▶ [Assignment]: Filter the material below so that only lines containing "left" remain.
════════
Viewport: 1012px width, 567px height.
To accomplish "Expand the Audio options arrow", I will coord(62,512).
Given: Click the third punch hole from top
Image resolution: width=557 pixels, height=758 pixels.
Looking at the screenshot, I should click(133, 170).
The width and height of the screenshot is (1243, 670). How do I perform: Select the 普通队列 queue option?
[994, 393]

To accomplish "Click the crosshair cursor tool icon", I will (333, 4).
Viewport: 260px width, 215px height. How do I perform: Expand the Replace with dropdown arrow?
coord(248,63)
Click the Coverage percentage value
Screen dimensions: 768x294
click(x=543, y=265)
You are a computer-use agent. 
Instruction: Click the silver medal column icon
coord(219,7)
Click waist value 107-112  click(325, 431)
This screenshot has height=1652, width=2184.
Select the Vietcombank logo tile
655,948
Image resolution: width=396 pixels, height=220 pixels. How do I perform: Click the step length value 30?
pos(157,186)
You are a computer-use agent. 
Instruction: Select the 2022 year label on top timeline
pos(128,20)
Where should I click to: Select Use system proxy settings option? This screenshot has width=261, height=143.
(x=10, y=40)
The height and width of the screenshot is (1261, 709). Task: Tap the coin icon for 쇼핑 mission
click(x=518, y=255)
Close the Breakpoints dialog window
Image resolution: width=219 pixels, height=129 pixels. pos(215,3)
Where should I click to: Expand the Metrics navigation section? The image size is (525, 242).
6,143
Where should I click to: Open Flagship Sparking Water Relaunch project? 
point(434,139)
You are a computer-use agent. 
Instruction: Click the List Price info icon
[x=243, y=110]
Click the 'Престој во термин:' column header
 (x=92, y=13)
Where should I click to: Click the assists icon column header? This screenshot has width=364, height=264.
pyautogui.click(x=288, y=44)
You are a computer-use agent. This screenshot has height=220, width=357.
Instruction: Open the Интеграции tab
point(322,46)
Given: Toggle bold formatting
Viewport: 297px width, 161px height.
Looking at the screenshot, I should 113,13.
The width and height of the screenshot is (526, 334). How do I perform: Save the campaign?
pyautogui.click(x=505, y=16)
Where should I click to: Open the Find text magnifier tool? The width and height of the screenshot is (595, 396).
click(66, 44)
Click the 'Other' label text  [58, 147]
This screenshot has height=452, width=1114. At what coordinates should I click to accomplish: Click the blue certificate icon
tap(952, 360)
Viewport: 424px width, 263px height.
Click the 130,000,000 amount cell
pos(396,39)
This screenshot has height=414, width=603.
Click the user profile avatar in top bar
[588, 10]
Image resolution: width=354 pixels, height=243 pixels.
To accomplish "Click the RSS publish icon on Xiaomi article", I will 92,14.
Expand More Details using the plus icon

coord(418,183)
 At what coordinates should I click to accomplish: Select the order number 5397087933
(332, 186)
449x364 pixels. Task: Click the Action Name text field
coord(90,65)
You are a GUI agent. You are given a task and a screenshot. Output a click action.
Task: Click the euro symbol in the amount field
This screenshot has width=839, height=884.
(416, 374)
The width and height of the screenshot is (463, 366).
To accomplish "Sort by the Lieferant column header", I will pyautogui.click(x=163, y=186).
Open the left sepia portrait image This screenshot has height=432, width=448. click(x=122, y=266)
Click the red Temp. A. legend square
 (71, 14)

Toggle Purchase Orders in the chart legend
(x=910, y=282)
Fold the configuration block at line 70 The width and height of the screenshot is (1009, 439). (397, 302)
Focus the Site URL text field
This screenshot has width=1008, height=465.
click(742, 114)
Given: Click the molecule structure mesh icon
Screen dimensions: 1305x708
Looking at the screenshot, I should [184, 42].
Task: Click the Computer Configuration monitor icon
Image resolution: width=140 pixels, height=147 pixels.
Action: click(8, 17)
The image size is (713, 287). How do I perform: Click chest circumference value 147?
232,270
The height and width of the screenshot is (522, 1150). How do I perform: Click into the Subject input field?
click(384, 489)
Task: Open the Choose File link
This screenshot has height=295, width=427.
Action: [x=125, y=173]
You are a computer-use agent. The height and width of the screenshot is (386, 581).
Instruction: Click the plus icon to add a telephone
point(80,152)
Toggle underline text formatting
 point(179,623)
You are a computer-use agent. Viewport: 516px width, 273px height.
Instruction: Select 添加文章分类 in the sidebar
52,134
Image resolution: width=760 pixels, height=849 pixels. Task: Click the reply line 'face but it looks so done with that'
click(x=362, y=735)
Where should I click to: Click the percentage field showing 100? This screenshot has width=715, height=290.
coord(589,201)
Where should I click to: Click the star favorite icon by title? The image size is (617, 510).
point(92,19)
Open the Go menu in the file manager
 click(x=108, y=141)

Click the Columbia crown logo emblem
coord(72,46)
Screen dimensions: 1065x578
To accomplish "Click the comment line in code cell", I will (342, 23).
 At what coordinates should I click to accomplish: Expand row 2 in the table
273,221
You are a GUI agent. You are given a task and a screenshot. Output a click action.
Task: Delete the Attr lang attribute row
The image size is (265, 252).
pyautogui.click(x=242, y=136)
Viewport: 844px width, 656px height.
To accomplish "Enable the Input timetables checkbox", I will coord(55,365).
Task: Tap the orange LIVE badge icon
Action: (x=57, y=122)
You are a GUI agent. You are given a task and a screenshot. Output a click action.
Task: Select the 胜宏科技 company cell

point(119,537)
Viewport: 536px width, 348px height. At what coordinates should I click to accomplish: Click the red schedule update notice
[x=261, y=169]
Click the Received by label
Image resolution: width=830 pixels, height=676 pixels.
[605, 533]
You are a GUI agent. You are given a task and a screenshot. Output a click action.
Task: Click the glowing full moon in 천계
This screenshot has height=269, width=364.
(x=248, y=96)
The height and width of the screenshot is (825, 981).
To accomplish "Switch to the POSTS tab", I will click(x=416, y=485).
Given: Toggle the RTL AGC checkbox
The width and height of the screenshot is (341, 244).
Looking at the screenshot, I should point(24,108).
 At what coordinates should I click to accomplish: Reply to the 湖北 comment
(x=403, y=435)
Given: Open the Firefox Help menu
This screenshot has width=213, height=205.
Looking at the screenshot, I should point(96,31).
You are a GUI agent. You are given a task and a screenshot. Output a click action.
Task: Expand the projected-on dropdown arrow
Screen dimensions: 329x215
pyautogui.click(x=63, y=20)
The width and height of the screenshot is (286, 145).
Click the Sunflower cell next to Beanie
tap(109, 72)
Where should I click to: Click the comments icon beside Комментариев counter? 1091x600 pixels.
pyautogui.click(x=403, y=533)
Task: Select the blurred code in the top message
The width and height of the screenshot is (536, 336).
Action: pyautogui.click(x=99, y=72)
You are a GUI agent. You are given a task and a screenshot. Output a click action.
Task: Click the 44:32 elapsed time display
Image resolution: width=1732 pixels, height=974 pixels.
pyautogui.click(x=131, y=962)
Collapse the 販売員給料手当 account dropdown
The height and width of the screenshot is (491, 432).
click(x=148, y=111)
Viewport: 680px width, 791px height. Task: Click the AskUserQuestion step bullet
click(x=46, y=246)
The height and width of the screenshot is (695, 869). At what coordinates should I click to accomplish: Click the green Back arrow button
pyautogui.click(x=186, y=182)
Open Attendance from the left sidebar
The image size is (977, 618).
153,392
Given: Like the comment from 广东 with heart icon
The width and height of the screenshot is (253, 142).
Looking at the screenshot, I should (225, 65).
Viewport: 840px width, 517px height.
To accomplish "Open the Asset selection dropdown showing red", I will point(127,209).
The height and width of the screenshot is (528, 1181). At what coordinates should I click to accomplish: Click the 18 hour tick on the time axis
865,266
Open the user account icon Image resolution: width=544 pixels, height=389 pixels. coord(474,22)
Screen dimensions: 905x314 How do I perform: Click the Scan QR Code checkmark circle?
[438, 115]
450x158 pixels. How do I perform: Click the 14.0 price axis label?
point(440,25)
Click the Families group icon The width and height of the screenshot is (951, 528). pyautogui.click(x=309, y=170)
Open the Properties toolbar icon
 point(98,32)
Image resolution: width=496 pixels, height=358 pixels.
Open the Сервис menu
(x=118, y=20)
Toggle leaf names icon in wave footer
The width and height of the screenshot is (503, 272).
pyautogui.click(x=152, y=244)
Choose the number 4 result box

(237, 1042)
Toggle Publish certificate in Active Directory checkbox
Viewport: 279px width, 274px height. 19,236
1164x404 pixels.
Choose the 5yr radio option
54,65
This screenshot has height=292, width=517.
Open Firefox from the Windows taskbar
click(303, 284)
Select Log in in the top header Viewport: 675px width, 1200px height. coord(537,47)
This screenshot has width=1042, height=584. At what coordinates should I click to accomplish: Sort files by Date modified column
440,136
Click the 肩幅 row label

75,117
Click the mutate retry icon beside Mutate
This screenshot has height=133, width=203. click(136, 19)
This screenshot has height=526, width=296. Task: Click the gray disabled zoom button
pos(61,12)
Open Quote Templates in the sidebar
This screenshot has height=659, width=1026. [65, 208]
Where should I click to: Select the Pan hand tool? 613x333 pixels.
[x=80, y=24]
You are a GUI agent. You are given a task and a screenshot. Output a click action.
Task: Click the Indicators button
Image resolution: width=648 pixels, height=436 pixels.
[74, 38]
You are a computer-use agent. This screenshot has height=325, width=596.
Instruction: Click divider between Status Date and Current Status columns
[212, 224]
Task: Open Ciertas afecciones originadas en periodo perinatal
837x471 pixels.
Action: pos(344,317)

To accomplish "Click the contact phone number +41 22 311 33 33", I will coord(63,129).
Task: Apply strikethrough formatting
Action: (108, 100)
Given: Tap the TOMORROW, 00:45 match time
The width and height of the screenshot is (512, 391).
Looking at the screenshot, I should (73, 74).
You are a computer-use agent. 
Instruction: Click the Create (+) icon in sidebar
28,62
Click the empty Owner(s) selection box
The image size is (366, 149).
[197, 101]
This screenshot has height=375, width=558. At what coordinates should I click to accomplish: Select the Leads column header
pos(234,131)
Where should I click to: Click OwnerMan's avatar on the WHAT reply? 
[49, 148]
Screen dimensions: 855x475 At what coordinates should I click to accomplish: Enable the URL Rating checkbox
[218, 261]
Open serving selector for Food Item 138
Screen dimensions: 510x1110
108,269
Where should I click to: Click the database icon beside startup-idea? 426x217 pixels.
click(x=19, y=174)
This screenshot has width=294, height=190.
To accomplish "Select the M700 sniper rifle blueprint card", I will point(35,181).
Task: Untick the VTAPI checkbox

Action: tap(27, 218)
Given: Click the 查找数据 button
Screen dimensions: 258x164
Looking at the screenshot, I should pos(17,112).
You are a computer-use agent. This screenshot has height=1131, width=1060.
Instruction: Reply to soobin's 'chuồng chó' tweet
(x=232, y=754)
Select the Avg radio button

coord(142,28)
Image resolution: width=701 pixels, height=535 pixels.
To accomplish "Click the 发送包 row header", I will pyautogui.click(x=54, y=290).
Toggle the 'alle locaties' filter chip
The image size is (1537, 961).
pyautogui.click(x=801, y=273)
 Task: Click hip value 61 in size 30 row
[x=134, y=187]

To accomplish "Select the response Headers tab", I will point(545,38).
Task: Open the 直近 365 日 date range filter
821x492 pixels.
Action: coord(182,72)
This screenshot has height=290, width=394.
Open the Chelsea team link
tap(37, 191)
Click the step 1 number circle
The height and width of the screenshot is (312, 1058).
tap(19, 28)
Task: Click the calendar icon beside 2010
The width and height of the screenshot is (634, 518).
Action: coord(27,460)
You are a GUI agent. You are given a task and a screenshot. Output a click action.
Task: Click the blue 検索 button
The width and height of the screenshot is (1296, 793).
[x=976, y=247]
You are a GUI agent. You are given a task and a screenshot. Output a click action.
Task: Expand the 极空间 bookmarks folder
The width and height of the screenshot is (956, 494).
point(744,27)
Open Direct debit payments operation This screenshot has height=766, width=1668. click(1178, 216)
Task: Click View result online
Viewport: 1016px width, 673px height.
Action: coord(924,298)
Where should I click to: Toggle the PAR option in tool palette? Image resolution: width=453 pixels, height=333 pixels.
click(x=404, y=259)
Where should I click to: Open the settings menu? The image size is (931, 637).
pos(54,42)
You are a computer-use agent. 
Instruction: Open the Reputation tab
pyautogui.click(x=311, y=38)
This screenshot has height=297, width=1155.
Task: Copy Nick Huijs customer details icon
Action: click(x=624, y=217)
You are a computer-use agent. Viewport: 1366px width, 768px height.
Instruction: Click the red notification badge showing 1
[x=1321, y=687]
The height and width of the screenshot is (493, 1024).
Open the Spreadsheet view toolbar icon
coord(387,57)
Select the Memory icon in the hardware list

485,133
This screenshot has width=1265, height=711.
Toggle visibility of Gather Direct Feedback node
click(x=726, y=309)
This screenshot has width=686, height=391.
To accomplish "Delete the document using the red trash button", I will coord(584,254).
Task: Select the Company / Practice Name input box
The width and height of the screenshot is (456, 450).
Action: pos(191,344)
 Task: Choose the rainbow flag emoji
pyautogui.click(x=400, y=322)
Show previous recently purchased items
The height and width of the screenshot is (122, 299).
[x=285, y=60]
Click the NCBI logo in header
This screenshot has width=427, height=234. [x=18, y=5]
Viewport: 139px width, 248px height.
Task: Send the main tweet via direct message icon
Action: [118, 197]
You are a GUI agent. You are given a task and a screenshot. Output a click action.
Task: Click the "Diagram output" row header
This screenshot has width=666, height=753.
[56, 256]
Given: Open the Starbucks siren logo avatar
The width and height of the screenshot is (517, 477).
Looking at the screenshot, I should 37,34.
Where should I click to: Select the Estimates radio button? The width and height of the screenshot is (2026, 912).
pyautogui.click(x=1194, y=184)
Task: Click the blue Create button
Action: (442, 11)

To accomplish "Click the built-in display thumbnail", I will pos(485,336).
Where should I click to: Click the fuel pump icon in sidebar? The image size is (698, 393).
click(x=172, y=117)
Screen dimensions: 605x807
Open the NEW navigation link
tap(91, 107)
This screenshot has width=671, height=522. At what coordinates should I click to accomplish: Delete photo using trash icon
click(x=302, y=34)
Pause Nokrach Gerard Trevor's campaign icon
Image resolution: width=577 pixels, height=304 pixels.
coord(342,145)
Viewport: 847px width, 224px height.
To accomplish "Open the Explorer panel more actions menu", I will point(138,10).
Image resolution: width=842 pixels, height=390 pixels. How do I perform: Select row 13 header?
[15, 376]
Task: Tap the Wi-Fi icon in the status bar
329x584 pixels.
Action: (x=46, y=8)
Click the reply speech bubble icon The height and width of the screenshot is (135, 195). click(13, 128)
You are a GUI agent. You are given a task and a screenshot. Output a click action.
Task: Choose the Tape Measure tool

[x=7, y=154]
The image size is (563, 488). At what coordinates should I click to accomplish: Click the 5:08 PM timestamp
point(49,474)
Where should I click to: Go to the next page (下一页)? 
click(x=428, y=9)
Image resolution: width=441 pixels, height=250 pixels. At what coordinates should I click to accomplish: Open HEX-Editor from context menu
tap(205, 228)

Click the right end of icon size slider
════════
▶ [Exercise solution]:
Open the left sepia portrait image This screenshot has height=432, width=448. click(x=122, y=266)
Open Attendance from the left sidebar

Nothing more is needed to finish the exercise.